Dragonegg + IR + llc = Dragonegg directly

Hi all,

I tried using dragonegg to compile some numerical software of ours. I
tried out two different approaches expecting both would yield the same
results:
1. gfortran-4.6 -fplugin=dragonegg-3.0 -o test.o test.f (I ommitted a
bunch of additional arguments for brevity)
2. gfortran-4.6 -fplugin=dragonegg-3.0 -fplugin-arg-dragonegg-emit-ir -S
-o test.ll test.f
   llc -O0 -o test.s test.ll
   as -o test.o test.s

When comparing the results of our software compiled with gfortran-4.6
without LLVM with approach 1, I get the same results for both versions.
However, when I use approach 2, the computation results differ from the
original version.

I expected that using the dragonegg plugin to generate native code
directly would internally do more or less the same as the explicit step of
approach 2, but this does not seem to be the case. Any ideas why this
happens?

Regards,

Martin

Hi Martin,

I tried using dragonegg to compile some numerical software of ours.

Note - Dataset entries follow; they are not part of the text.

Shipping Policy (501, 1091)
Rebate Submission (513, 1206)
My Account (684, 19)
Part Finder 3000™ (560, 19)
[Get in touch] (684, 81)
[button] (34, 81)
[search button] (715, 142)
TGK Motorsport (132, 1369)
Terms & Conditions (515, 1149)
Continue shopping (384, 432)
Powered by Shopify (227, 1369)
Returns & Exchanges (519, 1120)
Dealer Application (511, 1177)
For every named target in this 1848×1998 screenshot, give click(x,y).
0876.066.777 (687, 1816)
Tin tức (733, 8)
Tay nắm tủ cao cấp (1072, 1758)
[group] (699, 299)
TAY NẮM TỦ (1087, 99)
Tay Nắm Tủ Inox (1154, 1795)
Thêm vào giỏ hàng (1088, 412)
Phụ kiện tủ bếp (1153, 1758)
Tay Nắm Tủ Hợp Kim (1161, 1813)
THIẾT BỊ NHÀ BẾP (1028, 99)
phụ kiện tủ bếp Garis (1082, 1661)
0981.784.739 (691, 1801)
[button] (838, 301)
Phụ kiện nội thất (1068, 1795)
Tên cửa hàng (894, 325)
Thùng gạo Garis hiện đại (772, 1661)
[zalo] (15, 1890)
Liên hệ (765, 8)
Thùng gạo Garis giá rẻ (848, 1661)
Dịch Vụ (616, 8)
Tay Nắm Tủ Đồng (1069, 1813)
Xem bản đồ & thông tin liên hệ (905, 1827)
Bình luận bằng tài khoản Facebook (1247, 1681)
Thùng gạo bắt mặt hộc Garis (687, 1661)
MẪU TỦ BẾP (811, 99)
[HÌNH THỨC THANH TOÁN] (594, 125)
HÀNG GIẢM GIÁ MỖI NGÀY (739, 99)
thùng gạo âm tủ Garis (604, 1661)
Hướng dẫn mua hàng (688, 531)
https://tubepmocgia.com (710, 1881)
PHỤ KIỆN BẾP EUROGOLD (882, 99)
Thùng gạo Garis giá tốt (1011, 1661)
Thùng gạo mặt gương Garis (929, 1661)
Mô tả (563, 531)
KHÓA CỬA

I
tried out two different approaches expecting both would yield the same
results:
1. gfortran-4.6 -fplugin=dragonegg-3.0 -o test.o test.f (I ommitted a
bunch of additional arguments for brevity)
2. gfortran-4.6 -fplugin=dragonegg-3.0 -fplugin-arg-dragonegg-emit-ir -S
-o test.ll test.f
    llc -O0 -o test.s test.ll
    as -o test.o test.s

When comparing the results of our software compiled with gfortran-4.6
without LLVM with approach 1, I get the same results for both versions.
However, when I use approach 2, the computation results differ from the
original version.

I expected that using the dragonegg plugin to generate native code
directly would internally do more or less the same as the explicit step of
approach 2, but this does not seem to be the case. Any ideas why this
happens?

different arguments are being passed to the code generators. In the
CreateTargetMachine function in Backend.cpp options like -fPIC,
-fomit-frame-pointer and so on are transformed into LLVM languages
and passed to the code generators. Same goes for feature strings
(whether you are targeting a machine supporting SSE and so on). A
few more generic codegen options are set in ConfigureLLVM.

Ciao, Duncan.

Hi Duncan,

thanks for the quick reply. I understand, that the generated code is different between the two approaches.
But I would still expect IEEE rules to be respected in any case. I do not see any reason why -fPIC -fomit-frame-pointer
and the like should have any impact on the results computed by the generated code.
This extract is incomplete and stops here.